• [Provided records]:

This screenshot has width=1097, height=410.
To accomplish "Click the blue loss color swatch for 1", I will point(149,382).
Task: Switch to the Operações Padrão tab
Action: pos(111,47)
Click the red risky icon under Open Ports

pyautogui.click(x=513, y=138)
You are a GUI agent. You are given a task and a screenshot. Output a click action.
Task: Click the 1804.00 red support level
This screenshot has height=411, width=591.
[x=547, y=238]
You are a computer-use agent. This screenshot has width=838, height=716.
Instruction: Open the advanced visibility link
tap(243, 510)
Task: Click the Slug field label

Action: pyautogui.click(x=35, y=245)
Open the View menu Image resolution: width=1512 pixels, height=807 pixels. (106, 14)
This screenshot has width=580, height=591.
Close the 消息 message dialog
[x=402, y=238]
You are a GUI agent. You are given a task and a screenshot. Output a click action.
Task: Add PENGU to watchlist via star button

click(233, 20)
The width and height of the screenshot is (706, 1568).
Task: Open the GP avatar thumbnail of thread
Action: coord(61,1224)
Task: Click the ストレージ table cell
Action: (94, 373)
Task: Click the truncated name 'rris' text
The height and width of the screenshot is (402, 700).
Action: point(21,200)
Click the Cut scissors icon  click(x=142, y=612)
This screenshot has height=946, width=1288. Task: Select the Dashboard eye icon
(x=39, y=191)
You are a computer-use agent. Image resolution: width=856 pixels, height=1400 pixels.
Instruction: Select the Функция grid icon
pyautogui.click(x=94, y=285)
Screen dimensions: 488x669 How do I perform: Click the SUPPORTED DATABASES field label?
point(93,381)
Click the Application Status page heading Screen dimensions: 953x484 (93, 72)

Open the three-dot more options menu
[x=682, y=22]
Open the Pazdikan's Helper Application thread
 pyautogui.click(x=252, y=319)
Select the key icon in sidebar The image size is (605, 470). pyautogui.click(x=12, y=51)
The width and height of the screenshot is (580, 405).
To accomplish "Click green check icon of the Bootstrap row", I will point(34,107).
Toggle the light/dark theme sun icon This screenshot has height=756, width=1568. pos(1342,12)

• [Prompt]:
Every line in the material must be repeated verbatim.

• [Exercise solution]:
This screenshot has width=1097, height=410.
To accomplish "Click the blue loss color swatch for 1", I will point(149,382).
Task: Switch to the Operações Padrão tab
Action: pos(111,47)
Click the red risky icon under Open Ports

pyautogui.click(x=513, y=138)
You are a GUI agent. You are given a task and a screenshot. Output a click action.
Task: Click the 1804.00 red support level
This screenshot has height=411, width=591.
[x=547, y=238]
You are a computer-use agent. This screenshot has width=838, height=716.
Instruction: Open the advanced visibility link
tap(243, 510)
Task: Click the Slug field label

Action: pyautogui.click(x=35, y=245)
Open the View menu Image resolution: width=1512 pixels, height=807 pixels. (106, 14)
This screenshot has width=580, height=591.
Close the 消息 message dialog
[x=402, y=238]
You are a GUI agent. You are given a task and a screenshot. Output a click action.
Task: Add PENGU to watchlist via star button

click(233, 20)
The width and height of the screenshot is (706, 1568).
Task: Open the GP avatar thumbnail of thread
Action: coord(61,1224)
Task: Click the ストレージ table cell
Action: (94, 373)
Task: Click the truncated name 'rris' text
The height and width of the screenshot is (402, 700).
Action: point(21,200)
Click the Cut scissors icon  click(x=142, y=612)
This screenshot has height=946, width=1288. Task: Select the Dashboard eye icon
(x=39, y=191)
You are a computer-use agent. Image resolution: width=856 pixels, height=1400 pixels.
Instruction: Select the Функция grid icon
pyautogui.click(x=94, y=285)
Screen dimensions: 488x669 How do I perform: Click the SUPPORTED DATABASES field label?
point(93,381)
Click the Application Status page heading Screen dimensions: 953x484 (93, 72)

Open the three-dot more options menu
[x=682, y=22]
Open the Pazdikan's Helper Application thread
 pyautogui.click(x=252, y=319)
Select the key icon in sidebar The image size is (605, 470). pyautogui.click(x=12, y=51)
The width and height of the screenshot is (580, 405).
To accomplish "Click green check icon of the Bootstrap row", I will point(34,107).
Toggle the light/dark theme sun icon This screenshot has height=756, width=1568. pos(1342,12)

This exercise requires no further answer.